At this time the condition of Americans in the Northwest Territory was far from satisfactory. They had undergone great hardships and risks in order to establish themselves in the new land, but their home government had done nothing to either protect or organize them. Petition after petition was sent to congress, but without effect. So, on May 20, 1843, the Americans met, at a place called Shampoig, near where Salem, Oregon, now stands, and organized a provisional government, designating Oregon City the capital. The first legislature met in a carpenter shop, and adopted the laws of the state of Iowa, because an Iowa man, with a copy of the. Iowa laws in his pocket happened to be present.
This provisional government was entirely successful and continued until 1846, when a new government was formed and Hon. George Abernathy was elected governor.
In this same year, 1846, Great Britain ceded to the United States her claim to the Northwest Territory, with the exception of the Hudson Bay Company’s holdings and those of the Puget Sound Agricultural Company. In July 1863, the United States purchased the interests of these companies for $450,000 and $200,000 respectively, the final payments being made in 1865.
On March 3, 1853, congress passed an act creating and organizing Washington territory, which included all the Northwest Territory except the present state of Oregon.

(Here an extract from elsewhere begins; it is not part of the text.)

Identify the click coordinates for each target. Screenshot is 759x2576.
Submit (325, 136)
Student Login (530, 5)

Ten years later to a day, the territory of Idaho was created and organized, containing all of Washington territory, except the present state of Washington. The following year, 1864, Montana was cut off from the territory of Idaho, and that of Wyoming in 1868, when Idaho took her present geographical limits, being three hundred miles long across her southern portion and only sixty across the northern panhandle.
In February 1864, the territory of Idaho was divided into Shoshone, Nez Perce, Idaho, Boise, Owyhee, Alturas and Oneida Counties, the last of which included the present county of Bannock. Soda Springs was the first county seat, which was afterward moved to Malad City.

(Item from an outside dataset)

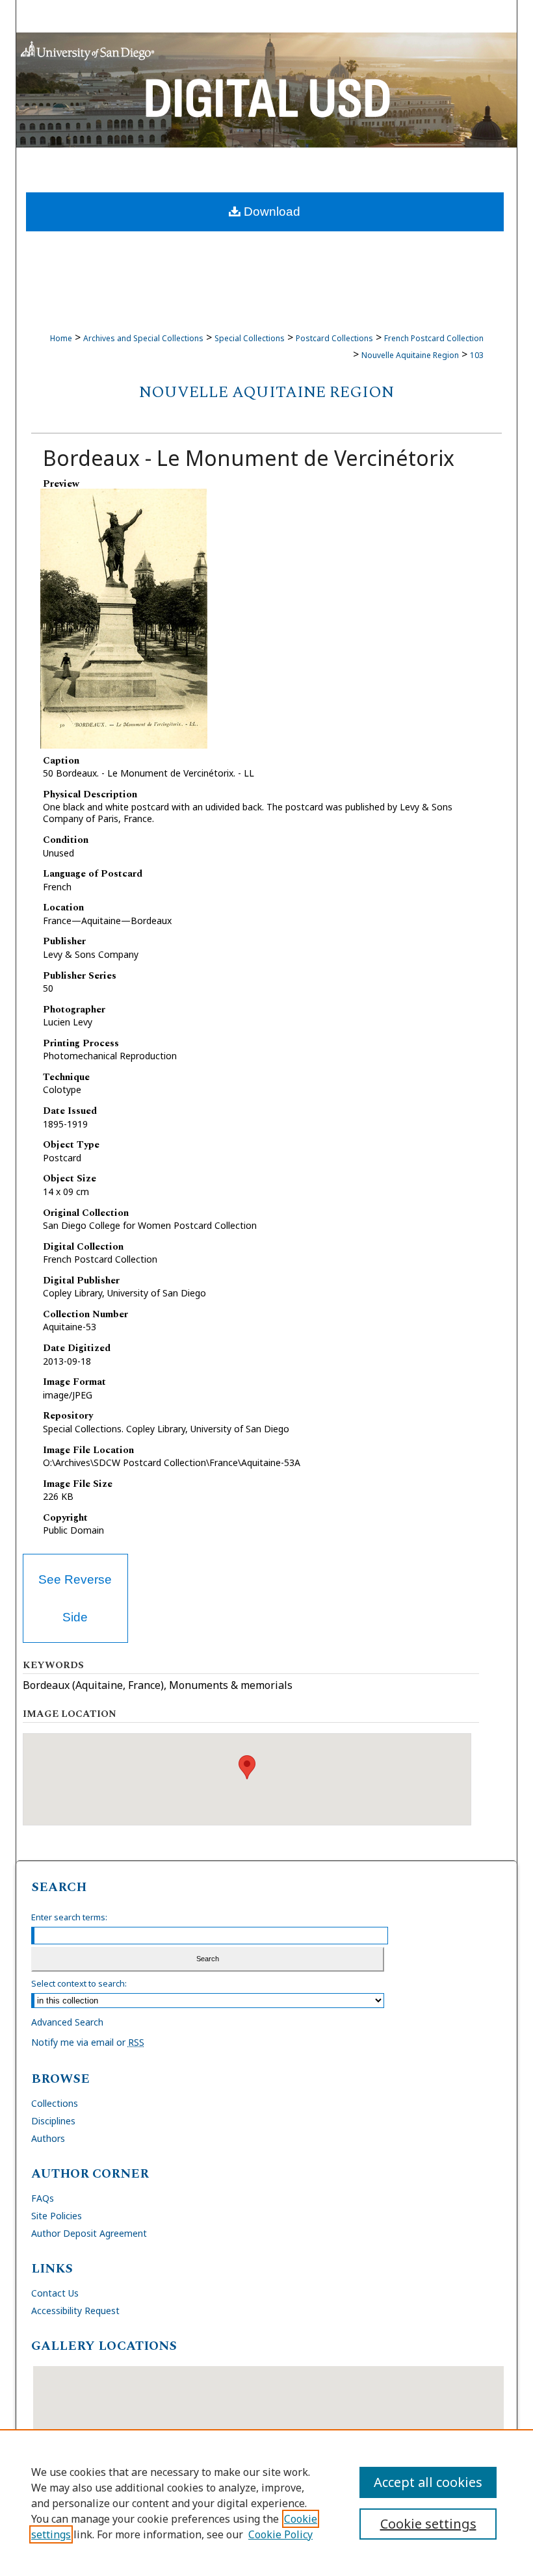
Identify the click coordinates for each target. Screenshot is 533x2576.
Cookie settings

Bingham county was created January 13, 1885, out of the northern and eastern parts of Oneida county, the southern part of which was made into Bannock County, March 6, 1893. This county was named after the Bannock Indians, who were its original inhabitants, and who still own many acres within the county limits.
In speaking of conditions at the time when the first seven counties were created, Mr. John Hailey, in his “History of Idaho,” says: “Quite a percentage of the whole population was engaged in some kind of trade, merchandising, hotel and restaurant-keeping, butcher, feed and livery business, blacksmithing, sawmilling and carpentering. A large number were engaged in the transportation of merchandise and passengers. Some few had settled on ranches and were cultivating and improving them. A few were engaged in the stock business and many more than was necessary were engaged in the saloon and gambling business, with a few road agents, ready and willing to relieve any person of his ready money without compensation, whenever a favorable opportunity presented itself. The primary object of all seemed to be to gather gold. But I think I may truthfully say that ninety-five per cent of these people were good, industrious, honorable and enterprising, and to all appearances desired to make money in a legitimate way.”

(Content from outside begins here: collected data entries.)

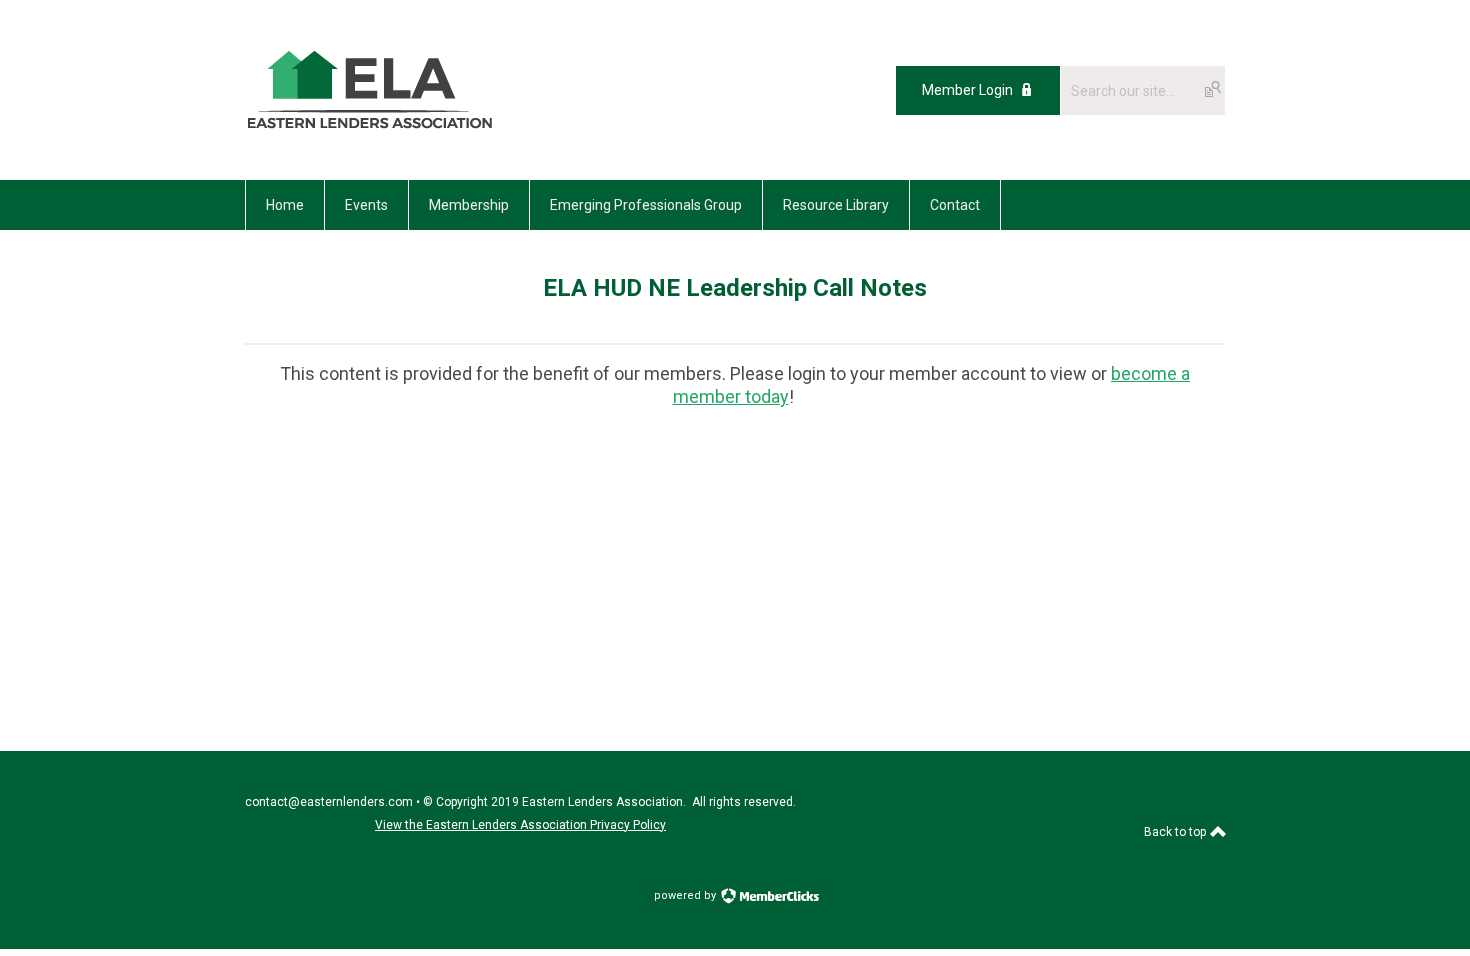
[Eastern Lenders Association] (370, 135)
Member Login (967, 90)
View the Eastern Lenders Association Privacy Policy (520, 825)
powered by (686, 895)
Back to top (1176, 832)
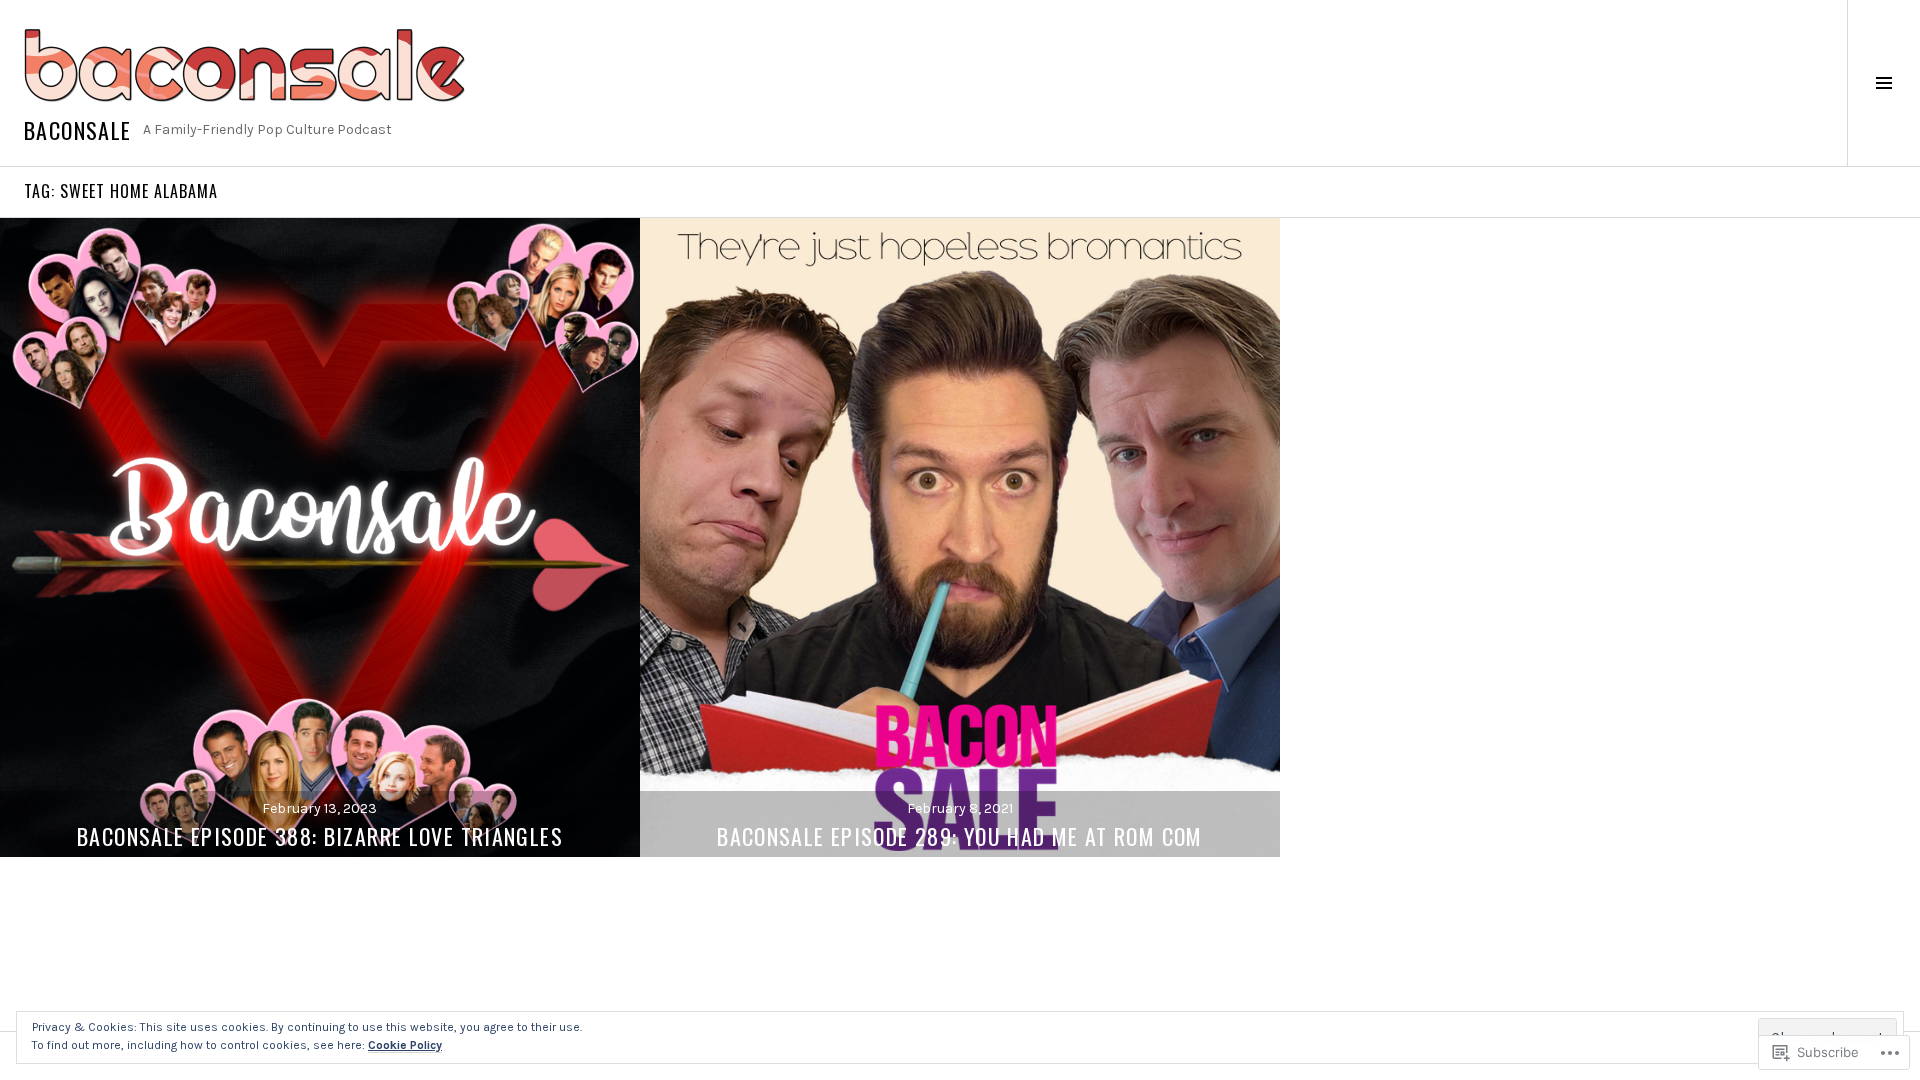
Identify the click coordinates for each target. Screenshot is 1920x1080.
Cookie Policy (405, 1045)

In this same connection Mr. Hailey also says: “Most of the first settlers of Idaho were poor in purse, but were rich in muscle and energy, and most all possessed a good moral character. The rule that was in common practice was for each person to attend to his own private business, and to have an affectionate regard for his neighbors and his neighbors’ rights, and to extend a helping hand to the unfortunate that needed help. I speak from experience, having an extensive business and social acquaintance with many of the early settlers of Idaho, when I say (with a few exceptions), the early settlers were as noble, patriotic, industrious, unselfish, intelligent, good, generous, kind and moral people as ever were assembled together in like number for the reclamation and development of an unsettled country, inhabited only by untutored, savage Indians, wild animals and varmints.” Surely, we people of Idaho have a proud heritage to live up to!